I spent hours pouring over quantum physics and arguments against the hypothesis, desperately looking for confirmation that this theory wasn't true. In the end, I relied on Occam's Razor to come to the conclusion that we are most likely not living in a simulation. However, this quest for knowledge ignited my interest in quantum physics and mathematical science in general.
Which leads me to the main point of this article: quantum physics, especially the Copenhagen Interpretation, is massively misunderstood. The Copenhagen Interpretation is a collection of views regarding quantum physics based around the results and beliefs of Niels Bohr and Werner Heisenberg. Essentially, the interpretation states that quantum systems exist in a superposition, unable to be charged until an observation is made.
Observation is a misleading term, however, and has inadvertently led to the rise of theories of how consciousness creates the universe around us. However, observation really just means an interaction of particles. This is derived from the famous double slit experiment.
The experiment is this: when we fire a stream of electrons towards a screen with a panel containing two slits in the middle of it, we would expect that the electrons go through the slit and form two distinct bands on the screen behind the slits. However, this is not the case. Instead, we have an interference pattern of electrons mostly concentrated in stripes not correlating with the slits in the panel. When we observe these electrons, however, they behave as if they go through the two slits as hypothesized.
The results have led to the theory of the superposition. A superposition is the natural state of a quantum particle. It cannot be exactly defined because it can be anywhere at once, essentially. Only observation gives us an exact placement of the particle, but even then it still changes states and trajectories to reflect the observation.
This leads to the main function of quantum mechanics. We cannot predict a quantum particle's position or momentum to be in a specific place 100% of the time. We can only predict the probability of where a particle will end up. This is called the wave function. The wave function is a tool we use to predict the probability of where a particle will end up upon observation. When we observe the particle, the wave function collapses and the particle is forced to choose one path.
We can never know with 100% certainty about particles, though. Heisenberg's Uncertainty Principle tells us that in order to observe, a change to the system must be made. We try to make the least amount of change into the system when we observe, but Heisenberg's principle is always obeyed. The uncertainty principle, the wave function, and quantum states of superposition make up the foundations of the Copenhagen Interpretation and quantum physics in general.
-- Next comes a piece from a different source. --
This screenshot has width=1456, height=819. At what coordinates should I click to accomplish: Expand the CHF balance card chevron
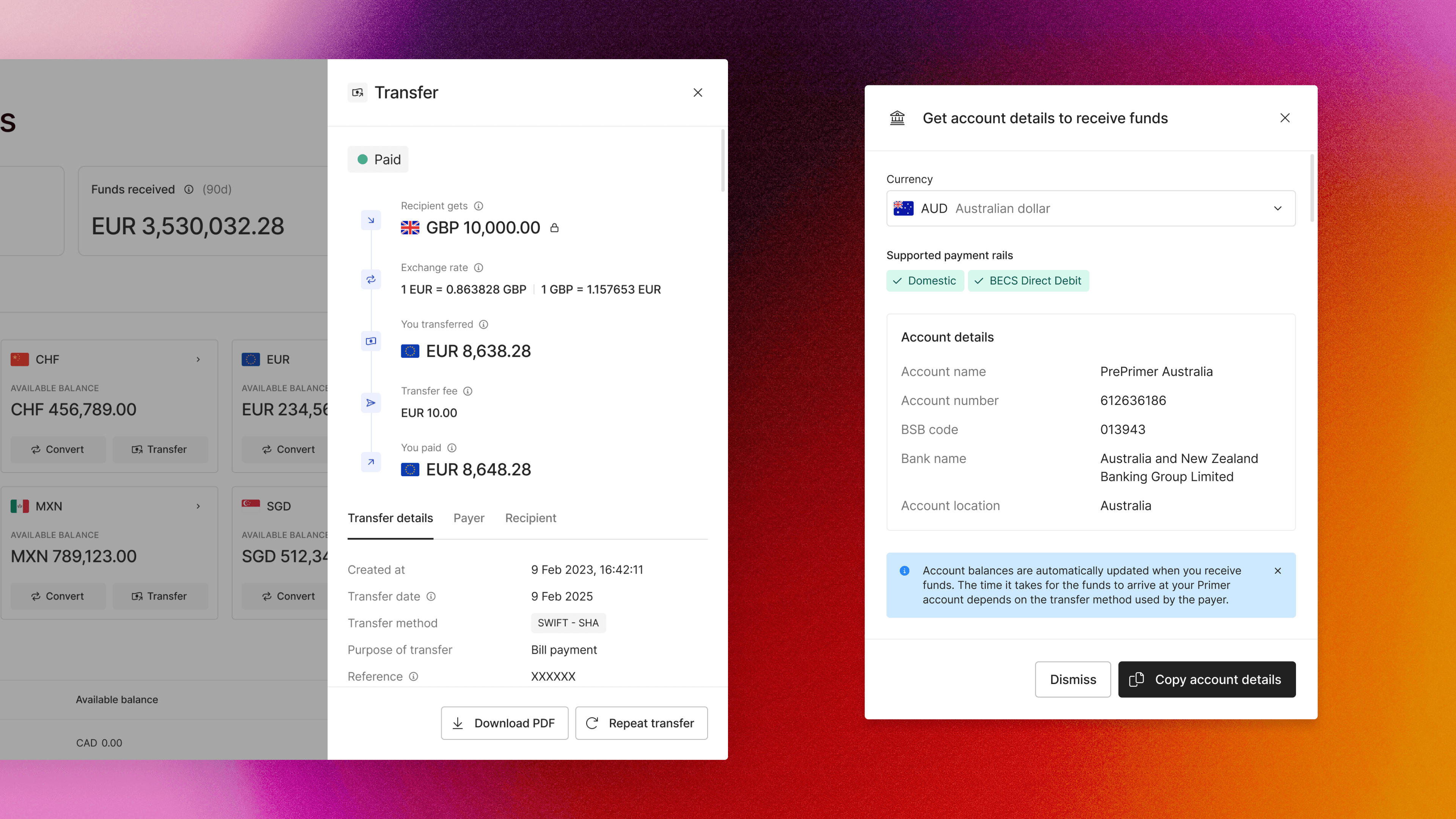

However, quantum physics is often misunderstood. Conscious beings are not the only observers. They can be rocks, planets, cameras, or any other macroscopic object that obeys classical physics. This explains how the universe formed and didn't go into a superposition right after the big bang. Many people flock to the old analogy that Einstein used: that the Moon isn't there when we don't look at it.
However, this is false because the Moon is a macroscopic object and has undergone quantum decoherence, which is to say that all of the particles in the Moon interacting with each other has produced a consistent and reliable state of being for the Moon. It is still there when we don't look at it, as it's your house, your dog, or your car.
The big challenge for quantum physics now is to determine where the threshold lies in quantum decoherence. How big does an object have to be to decohere? What is the biggest covered object in the natural universe? How big of an object can we send into a quantum state? The answers lie in science, and science will take up that challenge! But this quest for knowledge shouldn't scare us. Any answer that we get will be rational, in the end, and it will not reveal some eldritch truth about our existence as humans nor the existence of the universe in general.